Nothing radical about the ANC’s new ‘radical policies’: analyst
Despite littering its policy documents with references to “radical” changes, the ANC’s policy documents aren’t anything new, and give no solid indication to where the party is heading.
In a note to investors on Monday (13 March), research analyst at Nomura, Peter Attard Montalto provided an overview of the ANC’s political policies as per the documents released on Sunday.
The documents are to be discussed at the party’s policy conference being held at the end of of June 2017, where policy resolutions will be formed and sent to be voted on at the elective conference in December.
However, while there was frequent use of the term ‘radical’ throughout the document, no individual area particularly stood out as radical in terms of new thinking and the likelihood of implementation, Attard Montalto said.
“Comments on land reform were largely unchanged, with a nod to the need to ensure the key issue of food security, but stick with the existing policy to move the land transfer
process to ‘equitable and just’ from ‘willing buyer / willing seller’ – but no mentions of
constitutional change or uncompensated expropriation,” the analyst said.
“Eskom’s capital structure received a brief mention as it was trailed before the weekend.
The ANC however is clearly still at loggerheads on the issue and so a review of the
capital structure has been proposed – with no any particular shift to split it.”
The only really interesting note to come out of the documents was that the Presidency should take control of the overarching political structuring of budget allocation from the National Treasury, which would be relegated to implementation and technical advice.
“This is not a wholly new policy – it has been proposed in the government in recent years – however it has broken into the public domain with new life after its inclusion this
weekend,” Attard Montalto said.
Ultimately, the policy documents spoke to a more pressing issue – the next president of the ANC.

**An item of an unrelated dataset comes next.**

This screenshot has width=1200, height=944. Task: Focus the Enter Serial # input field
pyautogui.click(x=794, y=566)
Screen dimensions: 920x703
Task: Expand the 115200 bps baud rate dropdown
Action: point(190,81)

According to Attard Montalto, the policies mentioned are only as important as the one who will be driving them forward, putting much of the debate around who will next be leading the ANC.
“As with implementation of wider policy – it all comes down to who is in the Presidency after this December,” the analyst noted.
“It is important to realise these documents have been written by a series of ANC leaders and technical committees that are on the whole more anti-Zuma.
“In a split ANC, such views do not represent the majority of the NEC or the bulk of cabinet members in our view. It would likely still be a minority view after a Zuma faction win in December,” he said.
Attard Montalto said there are two ways of looking at the ANC’s policy documents:
“First, there has been no shift to a more radical populist policy and that is a positive; and second, these represent but one partial view from a factionalised ANC, where the results of December are key.”